++++ INFORMATION GIVEN
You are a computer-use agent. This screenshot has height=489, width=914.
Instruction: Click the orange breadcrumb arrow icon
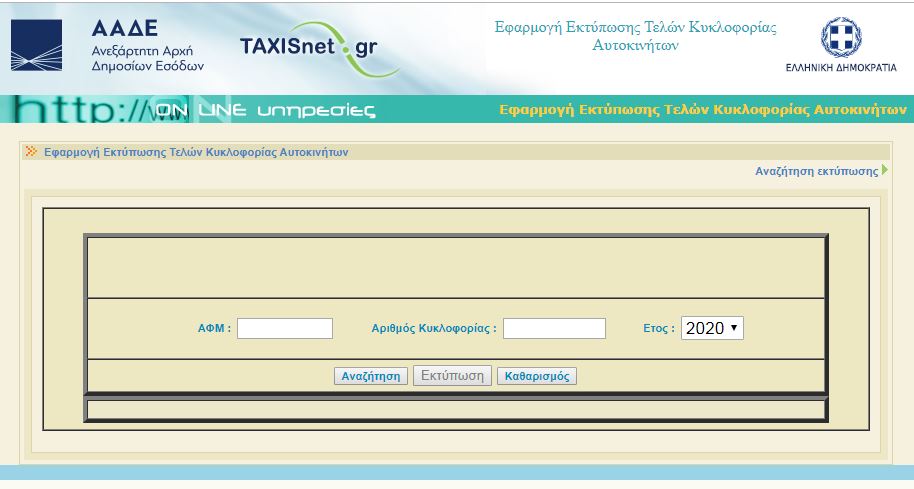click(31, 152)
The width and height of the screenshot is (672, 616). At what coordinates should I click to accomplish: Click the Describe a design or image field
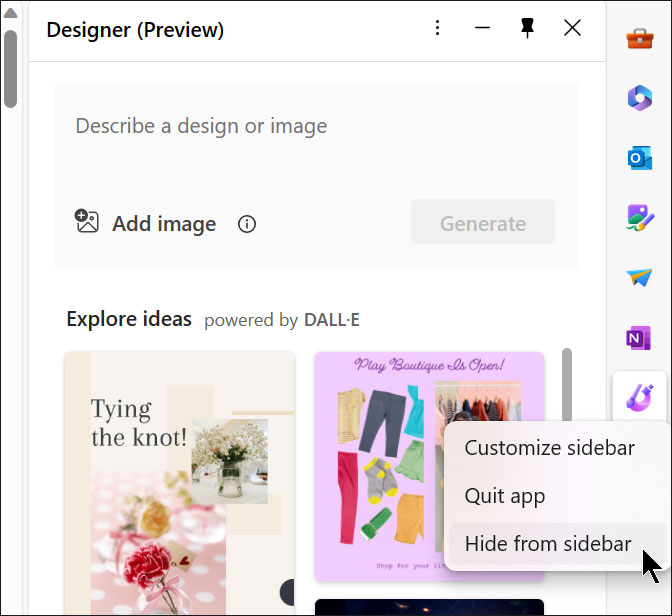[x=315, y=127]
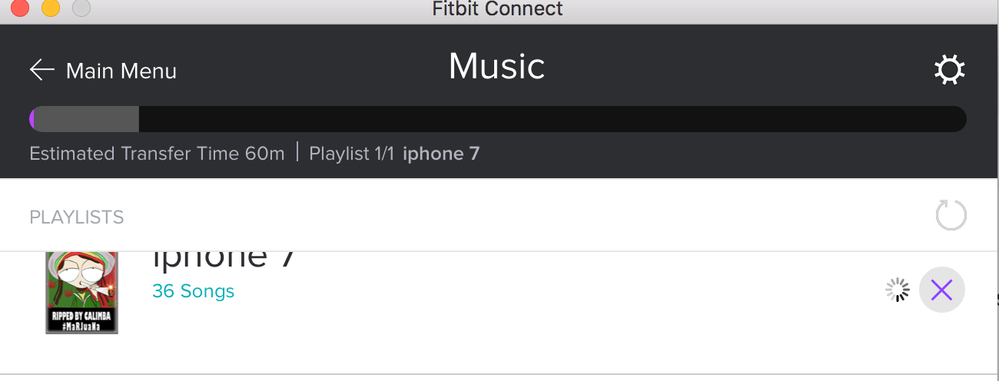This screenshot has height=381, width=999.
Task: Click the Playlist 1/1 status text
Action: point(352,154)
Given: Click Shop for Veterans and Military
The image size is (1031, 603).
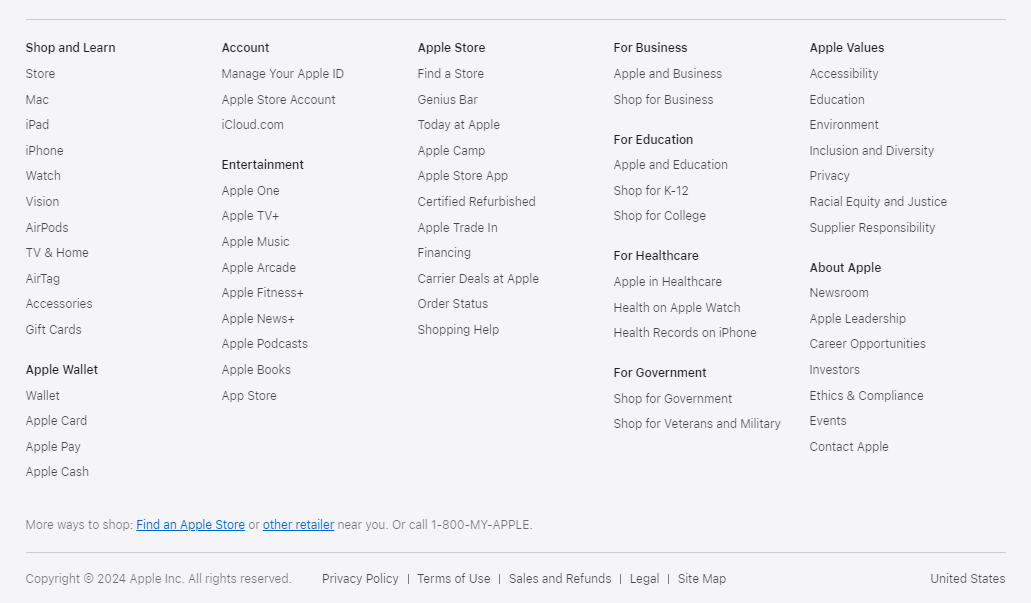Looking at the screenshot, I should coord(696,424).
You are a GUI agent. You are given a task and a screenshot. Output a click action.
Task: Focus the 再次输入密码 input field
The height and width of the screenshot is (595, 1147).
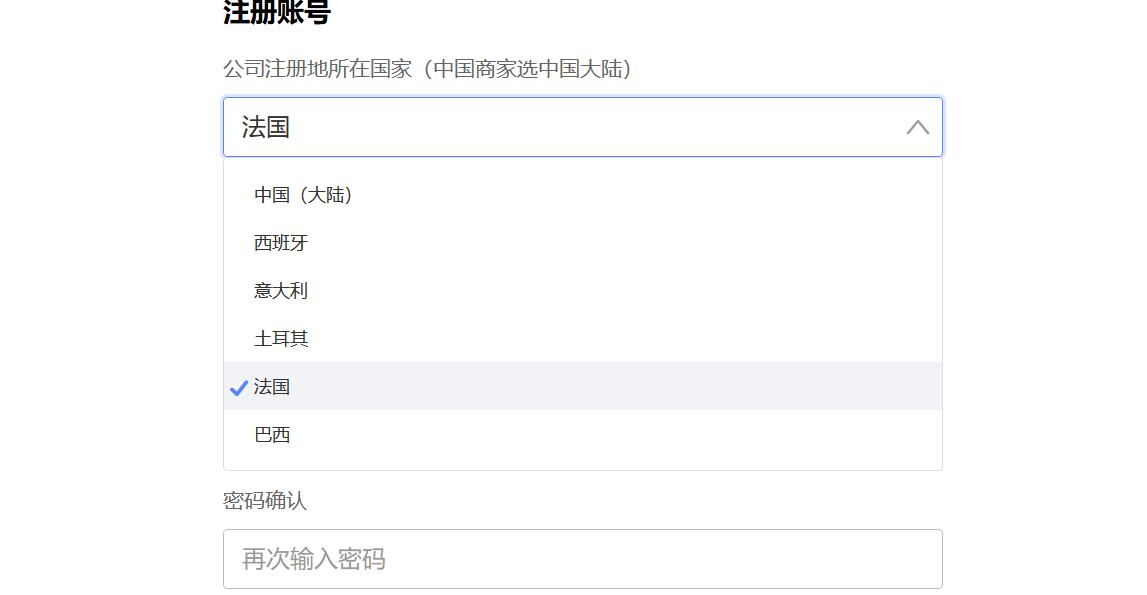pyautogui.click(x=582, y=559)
++++++++
■ **ASSIGNMENT**
Each line from the one holding "The image size is (1031, 603)." through the last line of the records above must be duplicated exactly, and pictures must not be.

■ **RESULT FOR THIS EXERCISE**
The image size is (1031, 603).
Looking at the screenshot, I should coord(696,424).
You are a GUI agent. You are given a task and a screenshot. Output a click action.
Task: Focus the 再次输入密码 input field
The height and width of the screenshot is (595, 1147).
pyautogui.click(x=582, y=559)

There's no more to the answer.